The air was very cold and I huddled in my coat, arms wrapped tightly around against the chill. It was early February, and I was high up in the mountains of Turkey. The apartment was built onto the hillside, and the sleeping city fell down and away from my balcony in a bowl lit by twinkling lights beneath twinkling stars. Moonlight splashed over minarets giving an Arabian Nights flavor to the night. I was at eye level with the nearest minaret, maybe a quarter mile away to my right and down the side of the hill. I breathed in air smoky from the wood-burning stoves used to heat the neighboring homes and hinting at spices I had only heard of before; frankincense and myrrh.

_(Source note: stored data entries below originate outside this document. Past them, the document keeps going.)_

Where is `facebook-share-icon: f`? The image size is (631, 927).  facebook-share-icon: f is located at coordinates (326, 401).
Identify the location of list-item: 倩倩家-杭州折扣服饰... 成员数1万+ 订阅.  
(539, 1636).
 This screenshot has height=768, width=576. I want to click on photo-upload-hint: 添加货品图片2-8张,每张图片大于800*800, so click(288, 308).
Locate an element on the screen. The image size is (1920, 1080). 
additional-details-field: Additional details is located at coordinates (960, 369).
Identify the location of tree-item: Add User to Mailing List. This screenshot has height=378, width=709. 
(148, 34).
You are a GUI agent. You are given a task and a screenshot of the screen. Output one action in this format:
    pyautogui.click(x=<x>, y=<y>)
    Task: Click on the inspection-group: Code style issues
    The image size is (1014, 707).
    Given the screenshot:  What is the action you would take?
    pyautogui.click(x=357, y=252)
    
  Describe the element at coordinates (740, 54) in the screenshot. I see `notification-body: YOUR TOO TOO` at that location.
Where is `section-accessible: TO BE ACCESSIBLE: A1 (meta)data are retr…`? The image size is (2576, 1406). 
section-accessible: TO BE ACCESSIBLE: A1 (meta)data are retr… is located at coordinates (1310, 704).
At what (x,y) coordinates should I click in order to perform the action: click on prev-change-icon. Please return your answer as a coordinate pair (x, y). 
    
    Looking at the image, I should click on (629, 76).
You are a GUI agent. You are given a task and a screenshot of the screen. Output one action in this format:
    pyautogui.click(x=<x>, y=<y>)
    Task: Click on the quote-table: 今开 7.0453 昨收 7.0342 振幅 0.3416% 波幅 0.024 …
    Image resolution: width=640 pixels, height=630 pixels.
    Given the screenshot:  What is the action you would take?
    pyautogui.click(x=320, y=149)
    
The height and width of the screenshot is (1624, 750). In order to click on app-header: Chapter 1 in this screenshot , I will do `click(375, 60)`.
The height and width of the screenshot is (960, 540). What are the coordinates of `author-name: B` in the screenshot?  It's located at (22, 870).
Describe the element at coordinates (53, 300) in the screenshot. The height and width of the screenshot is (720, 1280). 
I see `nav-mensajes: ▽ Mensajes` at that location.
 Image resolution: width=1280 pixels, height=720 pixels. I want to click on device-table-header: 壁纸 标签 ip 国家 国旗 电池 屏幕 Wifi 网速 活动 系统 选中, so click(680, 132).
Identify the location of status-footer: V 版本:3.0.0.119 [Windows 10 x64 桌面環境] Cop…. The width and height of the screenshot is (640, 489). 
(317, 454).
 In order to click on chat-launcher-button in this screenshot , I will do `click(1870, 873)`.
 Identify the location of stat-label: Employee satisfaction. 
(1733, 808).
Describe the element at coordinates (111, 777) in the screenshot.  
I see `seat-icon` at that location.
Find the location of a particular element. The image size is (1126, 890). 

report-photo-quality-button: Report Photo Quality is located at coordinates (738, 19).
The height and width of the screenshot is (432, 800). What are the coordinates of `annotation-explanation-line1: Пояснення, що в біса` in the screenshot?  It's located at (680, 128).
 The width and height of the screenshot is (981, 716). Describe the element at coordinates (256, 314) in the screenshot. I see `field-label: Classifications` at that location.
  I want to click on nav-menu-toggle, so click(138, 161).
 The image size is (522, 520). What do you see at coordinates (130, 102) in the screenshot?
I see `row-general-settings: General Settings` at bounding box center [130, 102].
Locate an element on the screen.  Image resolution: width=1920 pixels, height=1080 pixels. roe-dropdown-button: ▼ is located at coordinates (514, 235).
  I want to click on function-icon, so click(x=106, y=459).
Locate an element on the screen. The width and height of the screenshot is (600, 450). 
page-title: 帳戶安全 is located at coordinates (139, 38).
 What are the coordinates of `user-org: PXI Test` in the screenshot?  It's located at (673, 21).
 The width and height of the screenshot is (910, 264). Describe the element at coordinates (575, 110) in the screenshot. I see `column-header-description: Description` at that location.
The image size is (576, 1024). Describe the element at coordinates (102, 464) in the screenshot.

And as I stood there - small beneath the moon and stars but high above this exotic and mysterious place - the clear, haunting, foreign song of the imam's morning call to prayers lifted softly to my ears. The soft chanting of that lone voice was soon joined by other voices from other mosques on the Scheherazade landscape, forming a Gregorian tapestry of echoed reverence in the still air. I lingered there, no longer feeling the cold, until the prayers echoed away mosque by mosque, leaving the smoke-brushed air humming; the memory hanging between the twinkling lights and the twinkling stars.
God contrived extraordinary circumstances to put me in that moment - that balcony overlooking a strange, old city; to feel that night and hear that song. It was a gift He bestowed on me, and I don't know why. I think maybe, in a small way, I'm supposed to share it: I'm supposed to tell everyone that He loves all His children, whether they listen to the chimes of the Angelus, or the chant of the Imam.